Ellen’s decomposed remains were found underneath a discarded sofa as well as other garbage on a dirt road in Galveston County in July of the same year, making Clyde the primary suspect. Yet since her cause of death could not be determined at the time, his statements of the duo going swimming after clubbing, where she accidentally drowned, could not be positively contradicted. Officials thus had to stick to his narrative — he said he disposed her off along the isolated path in a panic, in fear of being accused of foul play — leading to a conviction for corpse abuse in 1996.
Clyde Hedrick is Under Supervision Today
Nevertheless, everything changed once Ellen’s body was exhumed in 2012 — her revised autopsy declared she suffered skull fractures, meaning she’d been hit on the head with a blunt object before drowning. Clyde was hence arrested on a single count of murder, only for a Galveston County jury to find him guilty on the lesser charge of involuntary manslaughter at the age of 60 in 2014. He was subsequently handed the maximum penalty of 20 years in prison, but it was the details in the overall court documents that caught everyone’s eyes: details linking him to the Killing Fields.

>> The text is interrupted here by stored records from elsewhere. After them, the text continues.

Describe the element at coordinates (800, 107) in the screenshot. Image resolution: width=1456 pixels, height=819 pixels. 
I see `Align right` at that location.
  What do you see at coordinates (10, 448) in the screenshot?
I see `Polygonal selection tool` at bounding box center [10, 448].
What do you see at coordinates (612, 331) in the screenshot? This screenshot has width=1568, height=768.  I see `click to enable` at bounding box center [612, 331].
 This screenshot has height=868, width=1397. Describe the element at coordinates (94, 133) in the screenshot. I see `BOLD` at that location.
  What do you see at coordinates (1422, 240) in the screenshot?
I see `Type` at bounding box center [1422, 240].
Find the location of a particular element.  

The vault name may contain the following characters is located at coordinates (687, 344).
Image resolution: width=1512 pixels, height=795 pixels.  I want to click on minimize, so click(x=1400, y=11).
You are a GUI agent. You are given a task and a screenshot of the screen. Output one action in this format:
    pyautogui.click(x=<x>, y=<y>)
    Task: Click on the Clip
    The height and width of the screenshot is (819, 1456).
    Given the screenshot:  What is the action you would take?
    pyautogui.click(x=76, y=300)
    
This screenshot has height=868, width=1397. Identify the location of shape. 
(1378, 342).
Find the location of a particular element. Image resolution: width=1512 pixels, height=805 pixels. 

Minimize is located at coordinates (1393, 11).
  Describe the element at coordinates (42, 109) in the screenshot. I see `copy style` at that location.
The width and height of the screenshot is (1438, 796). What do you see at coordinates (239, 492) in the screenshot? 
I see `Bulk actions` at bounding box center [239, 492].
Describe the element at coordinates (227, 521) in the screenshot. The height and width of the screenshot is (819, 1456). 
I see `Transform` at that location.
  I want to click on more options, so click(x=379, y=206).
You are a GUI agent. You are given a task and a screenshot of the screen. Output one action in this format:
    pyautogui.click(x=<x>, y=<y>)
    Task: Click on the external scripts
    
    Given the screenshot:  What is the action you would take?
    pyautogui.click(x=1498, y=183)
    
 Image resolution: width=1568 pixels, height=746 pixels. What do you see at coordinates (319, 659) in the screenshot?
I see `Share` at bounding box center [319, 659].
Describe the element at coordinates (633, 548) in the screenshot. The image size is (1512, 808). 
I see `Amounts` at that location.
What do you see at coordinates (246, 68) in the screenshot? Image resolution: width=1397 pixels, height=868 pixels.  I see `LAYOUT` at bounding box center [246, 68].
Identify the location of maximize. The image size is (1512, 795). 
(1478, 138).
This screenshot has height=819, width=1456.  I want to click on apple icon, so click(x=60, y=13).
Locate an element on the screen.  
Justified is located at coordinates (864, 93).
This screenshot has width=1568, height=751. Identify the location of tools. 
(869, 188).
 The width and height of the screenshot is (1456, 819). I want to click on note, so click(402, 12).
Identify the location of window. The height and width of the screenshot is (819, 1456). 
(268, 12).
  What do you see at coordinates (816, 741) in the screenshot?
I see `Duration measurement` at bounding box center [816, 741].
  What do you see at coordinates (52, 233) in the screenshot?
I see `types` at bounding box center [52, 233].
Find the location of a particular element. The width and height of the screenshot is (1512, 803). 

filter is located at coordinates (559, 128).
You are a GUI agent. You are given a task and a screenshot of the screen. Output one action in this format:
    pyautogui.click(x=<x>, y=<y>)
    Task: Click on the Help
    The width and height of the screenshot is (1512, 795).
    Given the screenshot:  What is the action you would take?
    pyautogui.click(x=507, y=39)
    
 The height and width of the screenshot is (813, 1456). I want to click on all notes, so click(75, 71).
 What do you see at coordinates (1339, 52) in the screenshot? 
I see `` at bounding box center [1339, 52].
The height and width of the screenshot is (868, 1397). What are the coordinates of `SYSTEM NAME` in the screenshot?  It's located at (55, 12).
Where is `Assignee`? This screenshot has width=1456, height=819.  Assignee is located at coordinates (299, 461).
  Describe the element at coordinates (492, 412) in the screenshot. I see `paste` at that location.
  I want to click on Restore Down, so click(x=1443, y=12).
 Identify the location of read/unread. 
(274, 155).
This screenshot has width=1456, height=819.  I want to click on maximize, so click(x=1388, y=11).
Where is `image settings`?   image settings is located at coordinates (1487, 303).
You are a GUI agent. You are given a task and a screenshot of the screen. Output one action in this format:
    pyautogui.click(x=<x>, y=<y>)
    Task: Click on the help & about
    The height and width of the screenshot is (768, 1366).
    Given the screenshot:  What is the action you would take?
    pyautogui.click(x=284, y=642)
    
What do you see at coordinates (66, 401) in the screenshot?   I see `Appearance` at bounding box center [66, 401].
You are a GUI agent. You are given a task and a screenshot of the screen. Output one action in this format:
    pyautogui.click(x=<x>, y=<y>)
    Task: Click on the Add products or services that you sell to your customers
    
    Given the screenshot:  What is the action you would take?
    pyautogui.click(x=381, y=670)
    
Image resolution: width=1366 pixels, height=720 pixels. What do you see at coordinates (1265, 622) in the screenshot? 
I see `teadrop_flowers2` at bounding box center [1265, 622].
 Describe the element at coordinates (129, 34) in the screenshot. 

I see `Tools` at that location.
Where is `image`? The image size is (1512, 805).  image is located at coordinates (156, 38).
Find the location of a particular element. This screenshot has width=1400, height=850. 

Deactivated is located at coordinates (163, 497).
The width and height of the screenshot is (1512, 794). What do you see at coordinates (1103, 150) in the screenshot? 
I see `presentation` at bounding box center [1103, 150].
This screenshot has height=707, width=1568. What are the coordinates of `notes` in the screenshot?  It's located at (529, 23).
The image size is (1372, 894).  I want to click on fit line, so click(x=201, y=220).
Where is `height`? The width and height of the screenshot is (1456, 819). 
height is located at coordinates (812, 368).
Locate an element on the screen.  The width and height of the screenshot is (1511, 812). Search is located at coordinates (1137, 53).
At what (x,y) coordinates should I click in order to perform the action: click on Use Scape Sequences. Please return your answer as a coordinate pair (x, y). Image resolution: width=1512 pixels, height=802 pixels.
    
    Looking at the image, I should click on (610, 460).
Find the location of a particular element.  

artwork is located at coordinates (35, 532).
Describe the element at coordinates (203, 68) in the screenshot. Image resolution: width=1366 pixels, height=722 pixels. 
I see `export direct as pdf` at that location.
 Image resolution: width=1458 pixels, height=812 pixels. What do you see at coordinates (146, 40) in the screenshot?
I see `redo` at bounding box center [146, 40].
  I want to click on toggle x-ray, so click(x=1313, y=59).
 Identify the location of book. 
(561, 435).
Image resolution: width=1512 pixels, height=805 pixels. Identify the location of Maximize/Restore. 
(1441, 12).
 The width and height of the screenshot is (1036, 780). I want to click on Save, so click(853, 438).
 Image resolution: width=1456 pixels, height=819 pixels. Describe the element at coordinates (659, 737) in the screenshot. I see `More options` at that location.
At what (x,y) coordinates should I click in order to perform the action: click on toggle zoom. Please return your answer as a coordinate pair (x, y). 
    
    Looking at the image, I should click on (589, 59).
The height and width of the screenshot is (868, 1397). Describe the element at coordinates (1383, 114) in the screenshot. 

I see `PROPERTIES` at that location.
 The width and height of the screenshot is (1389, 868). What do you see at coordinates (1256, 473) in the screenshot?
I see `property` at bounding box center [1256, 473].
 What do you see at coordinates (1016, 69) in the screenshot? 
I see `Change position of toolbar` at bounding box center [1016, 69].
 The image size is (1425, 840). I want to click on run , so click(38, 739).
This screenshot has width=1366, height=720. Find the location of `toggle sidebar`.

A notice of intent within the records, submitted by prosecutors while preparing for trial, had the statement; “In Galveston County, Texas, between the years 1991 and 1993, the defendant (Clyde Hedrick) would come back home with a different shirt and would be saying repeatedly that he had ‘done it again.'” Then there were two accusatory assertions; while one read he’d had sex with and knowingly killed 16-year-old victim Laura Miller on September 10, 1984, the other remarked he intentionally murdered 25-year-old Heidi Fye on October 7, 1983.
However, despite this and Laura’s father, Tim Miller, winning a wrongful death lawsuit against him in 2022, Clyde has never formally been indicted in connection to any death except Ellen’s. Tim was granted more than $24 million in liability as well as damages, plus court costs and annual interest, as a result of the civil claim he’d brought against the convicted felon, yet the motion was only granted by default because he’d failed to appear in court despite notices.
The truth is Clyde Edwin Hedrick was released from the Estelle Supermax Penitentiary in Huntsville in early October 2021, upon serving a mere (nearly) eight years on good behavior, based on a technicality. He was then placed on mandatory supervision and sent to a Houston halfway house, where he seemingly remains to this day.